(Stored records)
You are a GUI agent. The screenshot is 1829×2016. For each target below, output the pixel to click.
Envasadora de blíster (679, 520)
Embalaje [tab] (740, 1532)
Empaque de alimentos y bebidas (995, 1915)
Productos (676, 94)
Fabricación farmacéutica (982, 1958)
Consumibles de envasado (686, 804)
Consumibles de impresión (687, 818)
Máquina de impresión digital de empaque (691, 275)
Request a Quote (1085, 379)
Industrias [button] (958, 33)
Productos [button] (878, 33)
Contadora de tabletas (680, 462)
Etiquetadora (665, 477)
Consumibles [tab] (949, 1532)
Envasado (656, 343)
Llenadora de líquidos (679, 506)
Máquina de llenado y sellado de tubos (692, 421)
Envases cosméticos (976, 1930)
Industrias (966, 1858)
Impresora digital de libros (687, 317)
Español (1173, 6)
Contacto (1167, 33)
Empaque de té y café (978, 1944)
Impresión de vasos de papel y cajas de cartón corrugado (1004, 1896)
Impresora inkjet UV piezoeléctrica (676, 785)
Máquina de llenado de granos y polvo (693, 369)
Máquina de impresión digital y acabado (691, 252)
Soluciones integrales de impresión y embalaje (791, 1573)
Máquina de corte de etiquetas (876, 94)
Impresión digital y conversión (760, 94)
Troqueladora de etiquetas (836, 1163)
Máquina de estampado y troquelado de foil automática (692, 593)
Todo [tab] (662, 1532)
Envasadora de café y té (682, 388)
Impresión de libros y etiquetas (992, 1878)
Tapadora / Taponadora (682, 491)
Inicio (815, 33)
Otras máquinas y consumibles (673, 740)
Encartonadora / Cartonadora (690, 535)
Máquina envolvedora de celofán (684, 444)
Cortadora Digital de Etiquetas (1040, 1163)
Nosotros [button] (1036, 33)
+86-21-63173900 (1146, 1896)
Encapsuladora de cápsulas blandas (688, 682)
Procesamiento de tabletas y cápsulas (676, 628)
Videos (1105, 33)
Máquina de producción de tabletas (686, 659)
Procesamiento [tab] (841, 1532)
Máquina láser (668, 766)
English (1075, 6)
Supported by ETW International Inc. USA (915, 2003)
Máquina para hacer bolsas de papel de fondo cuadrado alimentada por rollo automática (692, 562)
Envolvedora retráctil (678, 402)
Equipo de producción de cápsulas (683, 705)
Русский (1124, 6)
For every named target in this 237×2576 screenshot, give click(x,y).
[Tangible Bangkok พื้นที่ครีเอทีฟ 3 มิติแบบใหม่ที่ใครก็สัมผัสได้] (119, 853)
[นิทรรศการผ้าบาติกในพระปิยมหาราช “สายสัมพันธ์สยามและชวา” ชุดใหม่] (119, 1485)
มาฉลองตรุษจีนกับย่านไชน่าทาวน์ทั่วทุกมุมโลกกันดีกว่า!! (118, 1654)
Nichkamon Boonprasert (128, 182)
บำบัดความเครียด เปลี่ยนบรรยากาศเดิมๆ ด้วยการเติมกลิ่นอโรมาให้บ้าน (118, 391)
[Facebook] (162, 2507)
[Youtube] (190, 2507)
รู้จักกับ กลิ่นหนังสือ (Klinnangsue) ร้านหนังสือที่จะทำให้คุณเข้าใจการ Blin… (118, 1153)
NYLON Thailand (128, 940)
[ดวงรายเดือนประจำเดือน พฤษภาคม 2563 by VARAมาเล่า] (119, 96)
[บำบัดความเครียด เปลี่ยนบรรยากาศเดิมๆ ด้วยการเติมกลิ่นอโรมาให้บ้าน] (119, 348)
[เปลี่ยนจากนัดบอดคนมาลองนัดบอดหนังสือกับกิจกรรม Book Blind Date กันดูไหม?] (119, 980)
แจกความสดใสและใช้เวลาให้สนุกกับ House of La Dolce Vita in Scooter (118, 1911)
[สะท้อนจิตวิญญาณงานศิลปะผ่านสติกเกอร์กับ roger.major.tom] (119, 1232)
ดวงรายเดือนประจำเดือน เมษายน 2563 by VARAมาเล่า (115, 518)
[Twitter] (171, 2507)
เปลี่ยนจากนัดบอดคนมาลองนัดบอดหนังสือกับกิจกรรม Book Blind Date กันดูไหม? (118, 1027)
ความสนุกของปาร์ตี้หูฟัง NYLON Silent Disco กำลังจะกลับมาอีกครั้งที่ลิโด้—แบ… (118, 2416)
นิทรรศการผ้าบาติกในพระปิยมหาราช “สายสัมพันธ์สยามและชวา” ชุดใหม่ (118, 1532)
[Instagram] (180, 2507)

# [Task to carry out]
Give all of the entries again, exactly.

# [Written response]
You are a GUI agent. The screenshot is 1829×2016. For each target below, output the pixel to click.
Envasadora de blíster (679, 520)
Embalaje [tab] (740, 1532)
Empaque de alimentos y bebidas (995, 1915)
Productos (676, 94)
Fabricación farmacéutica (982, 1958)
Consumibles de envasado (686, 804)
Consumibles de impresión (687, 818)
Máquina de impresión digital de empaque (691, 275)
Request a Quote (1085, 379)
Industrias [button] (958, 33)
Productos [button] (878, 33)
Contadora de tabletas (680, 462)
Etiquetadora (665, 477)
Consumibles [tab] (949, 1532)
Envasado (656, 343)
Llenadora de líquidos (679, 506)
Máquina de llenado y sellado de tubos (692, 421)
Envases cosméticos (976, 1930)
Industrias (966, 1858)
Impresora digital de libros (687, 317)
Español (1173, 6)
Contacto (1167, 33)
Empaque de té y café (978, 1944)
Impresión de vasos de papel y cajas de cartón corrugado (1004, 1896)
Impresora inkjet UV piezoeléctrica (676, 785)
Máquina de llenado de granos y polvo (693, 369)
Máquina de impresión digital y acabado (691, 252)
Soluciones integrales de impresión y embalaje (791, 1573)
Máquina de corte de etiquetas (876, 94)
Impresión digital y conversión (760, 94)
Troqueladora de etiquetas (836, 1163)
Máquina de estampado y troquelado de foil automática (692, 593)
Todo [tab] (662, 1532)
Envasadora de café y té (682, 388)
Impresión de libros y etiquetas (992, 1878)
Tapadora / Taponadora (682, 491)
Inicio (815, 33)
Otras máquinas y consumibles (673, 740)
Encartonadora / Cartonadora (690, 535)
Máquina envolvedora de celofán (684, 444)
Cortadora Digital de Etiquetas (1040, 1163)
Nosotros [button] (1036, 33)
+86-21-63173900 (1146, 1896)
Encapsuladora de cápsulas blandas (688, 682)
Procesamiento de tabletas y cápsulas (676, 628)
Videos (1105, 33)
Máquina de producción de tabletas (686, 659)
Procesamiento [tab] (841, 1532)
Máquina láser (668, 766)
English (1075, 6)
Supported by ETW International Inc. USA (915, 2003)
Máquina para hacer bolsas de papel de fondo cuadrado alimentada por rollo automática (692, 562)
Envolvedora retráctil (678, 402)
Equipo de producción de cápsulas (683, 705)
Русский (1124, 6)
For every named target in this 237×2576 screenshot, give click(x,y).
[Tangible Bangkok พื้นที่ครีเอทีฟ 3 มิติแบบใหม่ที่ใครก็สัมผัสได้] (119, 853)
[นิทรรศการผ้าบาติกในพระปิยมหาราช “สายสัมพันธ์สยามและชวา” ชุดใหม่] (119, 1485)
มาฉลองตรุษจีนกับย่านไชน่าทาวน์ทั่วทุกมุมโลกกันดีกว่า!! (118, 1654)
Nichkamon Boonprasert (128, 182)
บำบัดความเครียด เปลี่ยนบรรยากาศเดิมๆ ด้วยการเติมกลิ่นอโรมาให้บ้าน (118, 391)
[Facebook] (162, 2507)
[Youtube] (190, 2507)
รู้จักกับ กลิ่นหนังสือ (Klinnangsue) ร้านหนังสือที่จะทำให้คุณเข้าใจการ Blin… (118, 1153)
NYLON Thailand (128, 940)
[ดวงรายเดือนประจำเดือน พฤษภาคม 2563 by VARAมาเล่า] (119, 96)
[บำบัดความเครียด เปลี่ยนบรรยากาศเดิมๆ ด้วยการเติมกลิ่นอโรมาให้บ้าน] (119, 348)
[เปลี่ยนจากนัดบอดคนมาลองนัดบอดหนังสือกับกิจกรรม Book Blind Date กันดูไหม?] (119, 980)
แจกความสดใสและใช้เวลาให้สนุกกับ House of La Dolce Vita in Scooter (118, 1911)
[สะท้อนจิตวิญญาณงานศิลปะผ่านสติกเกอร์กับ roger.major.tom] (119, 1232)
ดวงรายเดือนประจำเดือน เมษายน 2563 by VARAมาเล่า (115, 518)
[Twitter] (171, 2507)
เปลี่ยนจากนัดบอดคนมาลองนัดบอดหนังสือกับกิจกรรม Book Blind Date กันดูไหม? (118, 1027)
ความสนุกของปาร์ตี้หูฟัง NYLON Silent Disco กำลังจะกลับมาอีกครั้งที่ลิโด้—แบ… (118, 2416)
นิทรรศการผ้าบาติกในพระปิยมหาราช “สายสัมพันธ์สยามและชวา” ชุดใหม่ (118, 1532)
[Instagram] (180, 2507)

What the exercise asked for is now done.